Pixel coordinate grounding data
=-=-=
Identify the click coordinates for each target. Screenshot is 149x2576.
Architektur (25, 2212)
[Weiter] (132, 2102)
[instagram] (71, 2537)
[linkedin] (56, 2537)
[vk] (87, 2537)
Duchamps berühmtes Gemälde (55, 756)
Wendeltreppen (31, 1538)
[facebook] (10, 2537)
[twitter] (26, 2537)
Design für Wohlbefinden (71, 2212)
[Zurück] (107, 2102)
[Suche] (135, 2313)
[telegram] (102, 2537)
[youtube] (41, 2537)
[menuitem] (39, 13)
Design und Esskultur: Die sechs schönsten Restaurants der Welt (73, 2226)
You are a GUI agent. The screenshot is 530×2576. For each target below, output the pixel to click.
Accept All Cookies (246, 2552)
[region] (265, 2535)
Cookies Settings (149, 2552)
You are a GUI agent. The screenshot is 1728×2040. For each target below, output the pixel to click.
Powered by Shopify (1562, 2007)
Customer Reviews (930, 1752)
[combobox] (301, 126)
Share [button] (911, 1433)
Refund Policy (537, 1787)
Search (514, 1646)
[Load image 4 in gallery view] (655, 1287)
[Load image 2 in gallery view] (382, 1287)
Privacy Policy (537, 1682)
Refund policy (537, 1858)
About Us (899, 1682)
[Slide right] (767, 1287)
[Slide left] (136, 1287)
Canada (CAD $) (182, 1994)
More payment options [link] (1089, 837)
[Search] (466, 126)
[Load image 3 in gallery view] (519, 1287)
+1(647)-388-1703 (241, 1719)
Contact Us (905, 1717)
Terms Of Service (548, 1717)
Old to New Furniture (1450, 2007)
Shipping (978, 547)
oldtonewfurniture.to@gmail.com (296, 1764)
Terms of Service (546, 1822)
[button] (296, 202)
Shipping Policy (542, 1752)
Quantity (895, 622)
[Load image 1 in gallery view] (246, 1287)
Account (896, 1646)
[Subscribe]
=-=-=
The entries above, copied exactly, form the whole answer.

Identify the click coordinates for each target. Screenshot is 149x2576.
Architektur (25, 2212)
[Weiter] (132, 2102)
[instagram] (71, 2537)
[linkedin] (56, 2537)
[vk] (87, 2537)
Duchamps berühmtes Gemälde (55, 756)
Wendeltreppen (31, 1538)
[facebook] (10, 2537)
[twitter] (26, 2537)
Design für Wohlbefinden (71, 2212)
[Zurück] (107, 2102)
[Suche] (135, 2313)
[telegram] (102, 2537)
[youtube] (41, 2537)
[menuitem] (39, 13)
Design und Esskultur: Die sechs schönsten Restaurants der Welt (73, 2226)
You are a GUI agent. The screenshot is 530×2576. For each target below, output the pixel to click.
Accept All Cookies (246, 2552)
[region] (265, 2535)
Cookies Settings (149, 2552)
You are a GUI agent. The screenshot is 1728×2040. For each target below, output the pixel to click.
Powered by Shopify (1562, 2007)
Customer Reviews (930, 1752)
[combobox] (301, 126)
Share [button] (911, 1433)
Refund Policy (537, 1787)
Search (514, 1646)
[Load image 4 in gallery view] (655, 1287)
[Load image 2 in gallery view] (382, 1287)
Privacy Policy (537, 1682)
Refund policy (537, 1858)
About Us (899, 1682)
[Slide right] (767, 1287)
[Slide left] (136, 1287)
Canada (CAD $) (182, 1994)
More payment options [link] (1089, 837)
[Search] (466, 126)
[Load image 3 in gallery view] (519, 1287)
+1(647)-388-1703 (241, 1719)
Contact Us (905, 1717)
Terms Of Service (548, 1717)
Old to New Furniture (1450, 2007)
Shipping (978, 547)
oldtonewfurniture.to@gmail.com (296, 1764)
Terms of Service (546, 1822)
[button] (296, 202)
Shipping Policy (542, 1752)
Quantity (895, 622)
[Load image 1 in gallery view] (246, 1287)
Account (896, 1646)
[Subscribe]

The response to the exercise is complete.